Under the name of Luminant Generation Company LLC, TXU Power will continue to own and operate CPSES. Through the acquisition of TXU Corp. by Texas Energy LP, TXU Power will become part of an enterprise controlled and held by private equity investors.
Notice of the requests for approval and an opportunity for a hearing was published in the Federal Register on June 13, 2007 (72 FR 32685). No comments or hearing requests were received.
Pursuant to 10 CFR 50.80, no license, or any right thereunder, shall be transferred, directly or indirectly, through transfer of control of the license, unless the Commission shall give its consent in writing. Upon review of the information in the application as supplemented and other information before the Commission, and relying upon the representations and agreements in the application as supplemented, the NRC staff concludes that the proposed indirect transfer of control of TXU Power as described herein will not affect the qualifications of TXU Power as holder of the CPSES licenses, and that the indirect transfer of control of the licenses, to the extent effected by the proposed transaction described in the application, is otherwise consistent with the applicable provisions of laws, regulations, and orders issued by the NRC pursuant thereto, subject to the conditions described herein.
The findings set forth above are supported by a safety evaluation dated September 10, 2007.
III
Accordingly, pursuant to Sections 161b, 161i, 161o, and 184 of the Atomic Energy Act of 1954, as amended, 42 U.S.C. 2201(b), 2201(i), 2201(o), and 2234; and 10 CFR 50.80, It is hereby ordered that the application regarding the indirect license transfers related to the proposed acquisition is approved, subject to the following conditions:
(1) TXU Power shall enter into the $250 million support agreement with Luminant Investment Company LLC, as described in the application, no later than the time the proposed transactions and indirect license transfers occur. TXU Power, whether or not converted to a limited liability company and/or renamed, shall take no action to cause Luminant Investment Company LLC, or its successors and assigns, to void, cancel, or modify the support agreement or cause it to fail to perform, or impair its performance under the support agreement, without the prior written consent of the NRC. The support agreement may not be amended or modified without 30 days prior written notice to the Director of the Office of Nuclear Reactor Regulation or his designee.
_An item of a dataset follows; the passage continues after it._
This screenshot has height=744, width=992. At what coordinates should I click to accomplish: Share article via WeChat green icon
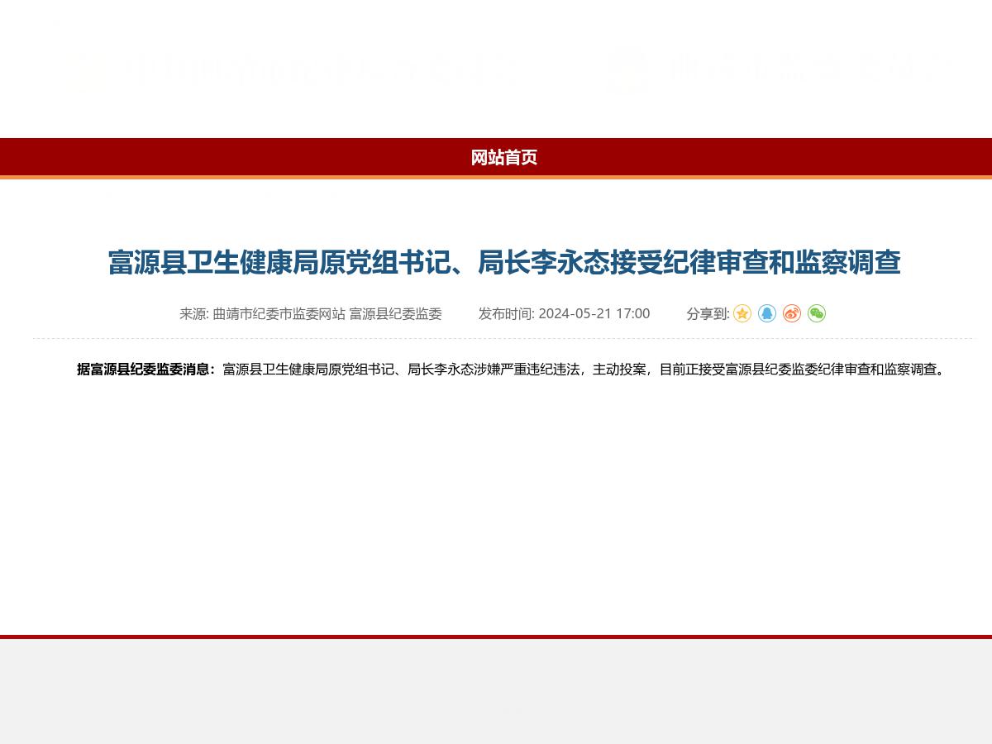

An executed copy of the support agreement shall be submitted to the NRC no later than 30 days after the completion of the proposed transactions and the indirect license transfers. TXU Power, whether or not converted to a limited liability company and/or renamed, shall inform the NRC in writing anytime it draws upon the support agreement.
(2) Following the subject indirect transfer of control of the licenses, all of the officers of the general partner or controlling member of the licensee of CPSES shall be U.S. citizens. This condition may be amended upon application by the licensee and approval by the Director of the Office of Nuclear Reactor Regulation.
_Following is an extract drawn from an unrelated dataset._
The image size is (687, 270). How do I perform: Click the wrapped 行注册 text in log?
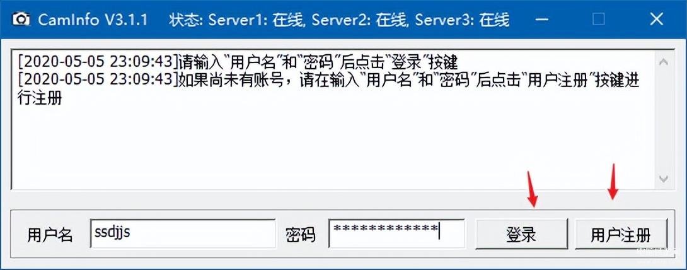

It is further ordered that, consistent with 10 CFR 2.1315(b), license amendments that make changes, as indicated in Enclosure 2 to the cover letter forwarding this Order, to conform the licenses to reflect the change in the name of the licensee occurring in connection with the proposed acquisition of TXU Corp., and to reflect certain conditions of this order, are approved. The amendments shall be issued and made effective at the time the proposed acquisition and name change are completed.
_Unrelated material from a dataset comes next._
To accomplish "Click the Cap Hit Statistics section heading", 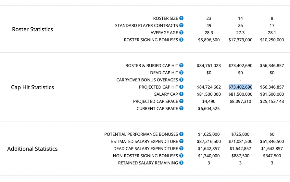I will 32,87.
It is further ordered that TXU Power shall inform the Director of the Office of Nuclear Reactor Regulation in writing of the date of the closing of the acquisition of TXU Corp., establishment of Start Printed Page 52585Luminant Holdco, and change in name of TXU Power no later than 5 business days prior to such actions. Should the indirect transfer of control of TXU Power not be completed by July 10, 2008, this Order shall become null and void, provided, however, upon written application and good cause shown, such date may be extended by order.
This Order is effective upon issuance.
For further details with respect to this Order, see the application dated April 18, 2007, and supplemental letter dated July 20, 2007, and the safety evaluation dated 2007, which are available for public inspection at the Commission's Public Document Room (PDR), located at One White Flint North, Public File Area 01 F21, 11555 Rockville Pike (first floor), Rockville, Maryland and accessible electronically from the Agencywide Documents Access and Management System (ADAMS) Public Electronic Reading Room on the Internet at the NRC Web site, http://www.nrc.gov/reading-rm/adams.html. Persons who do not have access to ADAMS or who encounter problems in accessing the documents located in ADAMS, should contact the NRC PDR Reference staff by telephone at 1-800-397-4209, 301-415-4737, or by e-mail to pdr@nrc.gov.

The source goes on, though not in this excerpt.